Dann gab sie ihm einen Kuss auf die Wange und anschließend drehte sie sich ein kleines Stückchen in meine Richtung und schaute mich an. Ich war mir ziemlich sicher, dass sie mich direkt ansah.
Sie lächelte und ging sich durch die Haare, dann wendete sie sich wieder Robin zu.

Das war der Punkt an dem es für mich zu viel war und ich doch wieder wegschaute.
Empfand er doch nichts für mich? Hatte er mich gestern angelogen? Was war ich für ihn? Spielte er nur?
In meinem Kopf bildete sich ein riesiges Chaos und ich merkte, dass ich drohte daran zu zerbrechen. Es war mir gerade einfach zu viel.
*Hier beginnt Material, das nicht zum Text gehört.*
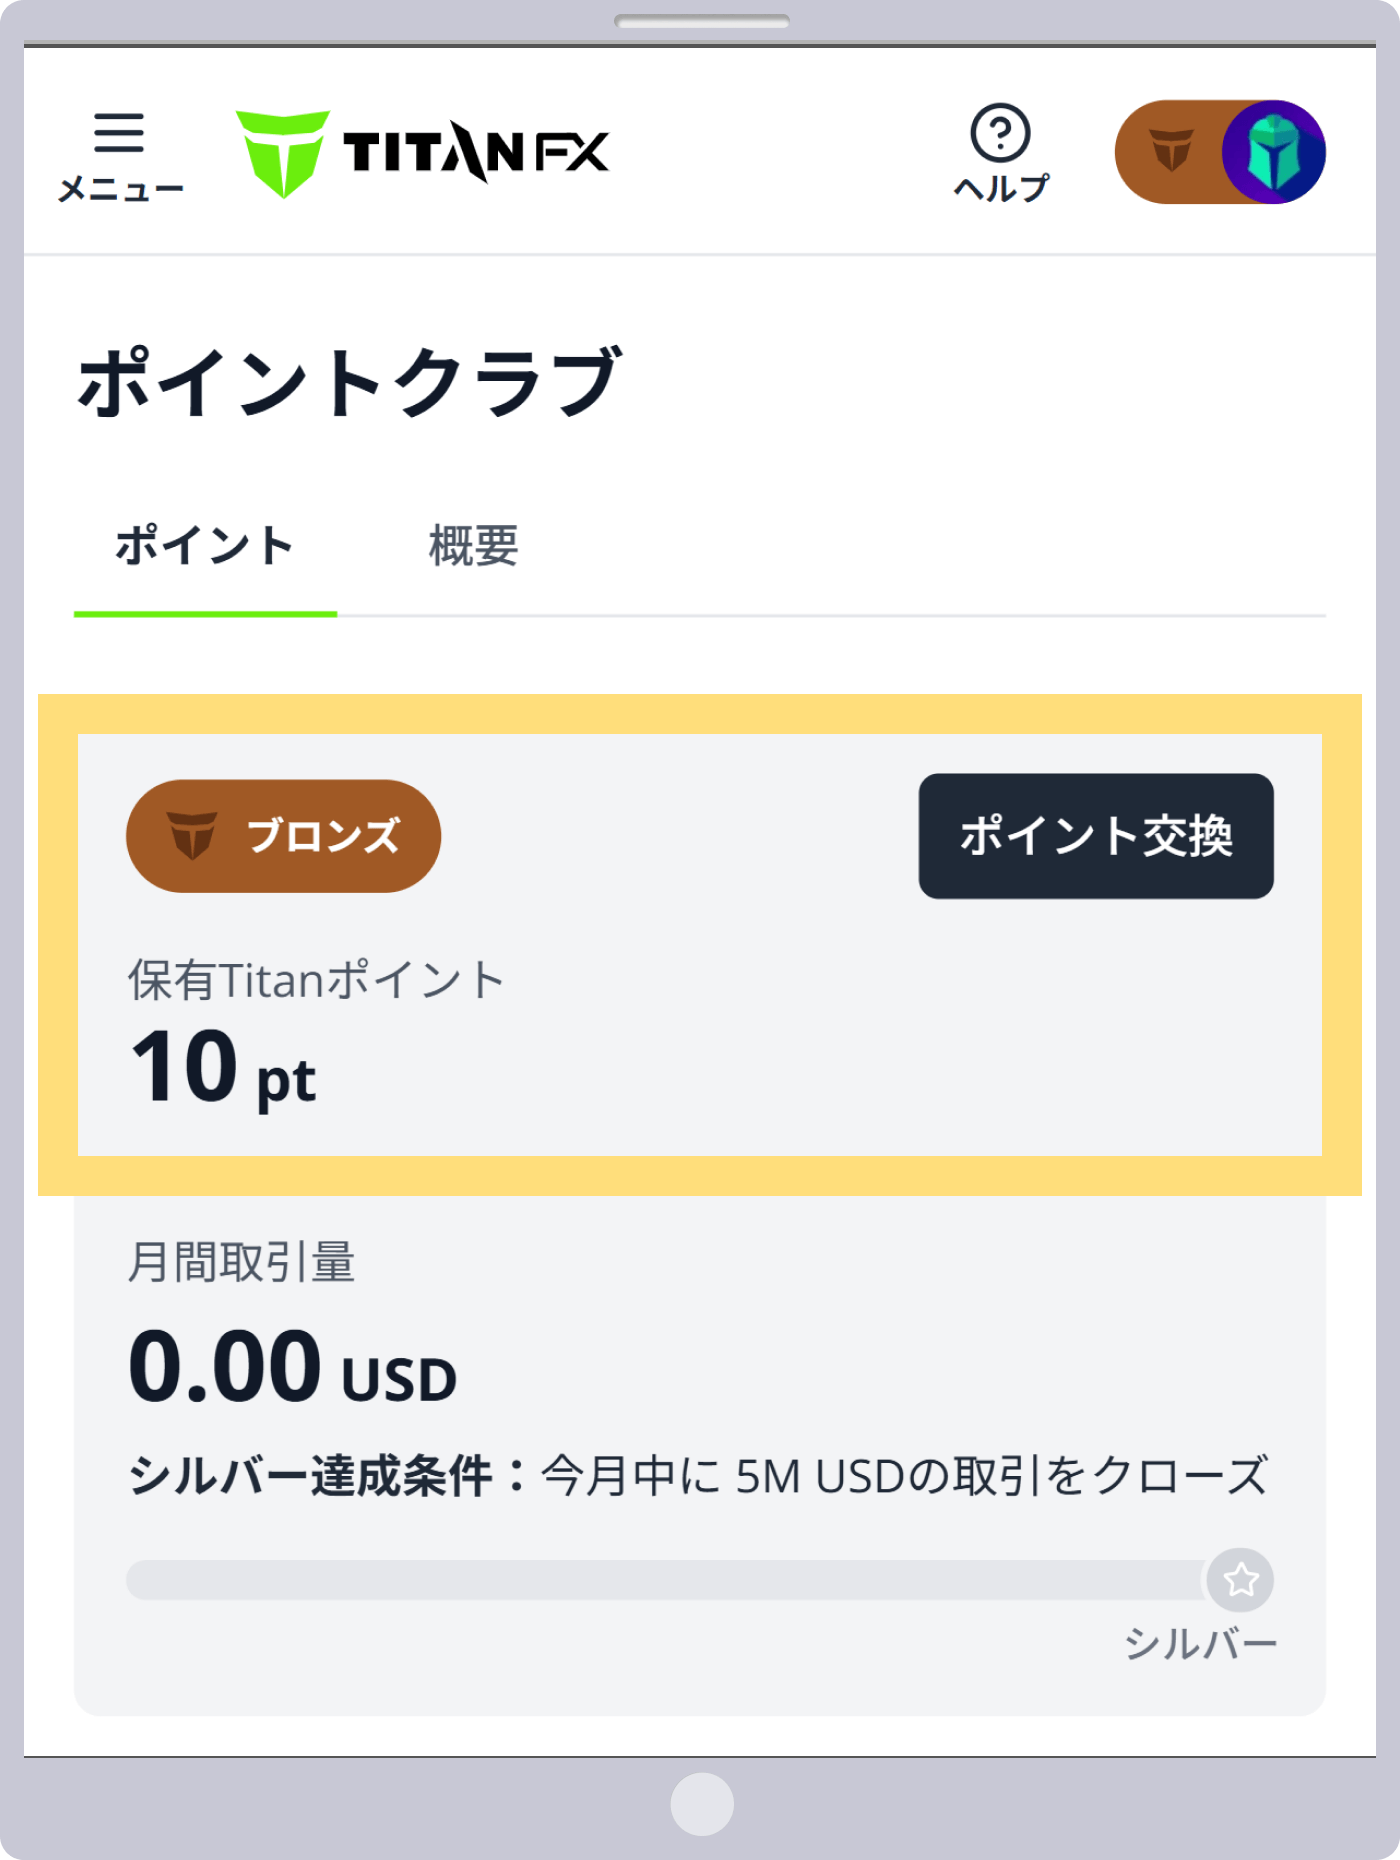Click the 保有Titanポイント label

pyautogui.click(x=315, y=980)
Glücklicherweise lösten sich genau zu diesem Zeitpunkt die Lehrergruppen auf und Frau Jehner teilte uns mit, dass wir nun Freizeit hatten.
Finja riss mich aus meinen Gedanken und ich richtete meinen Blick weg vom Boden hoch zu ihr.
„Wollen wir zu den Jungs? Vielleicht haben die jetzt ja auch Zeit.“

Ich schüttelte den Kopf.
„Können wir bitte einfach ins Hotel, wir müssen doch sowieso das Referat vorbereiten.“

„Was ist los?“
Ennie schaute sichtlich verwundert.
Ich nickte mit meinem Kopf in Richtung von Robin. Wenn ich gesagt hätte, dass der Anblick nicht weh tat, wäre das gelogen. Und auch das Kribbeln in meiner Magengegend verstärkte sich mit jedem Moment, in dem ich die beiden sah.
Ennie und Finja schauten zu ihm rüber und verstanden mich sofort.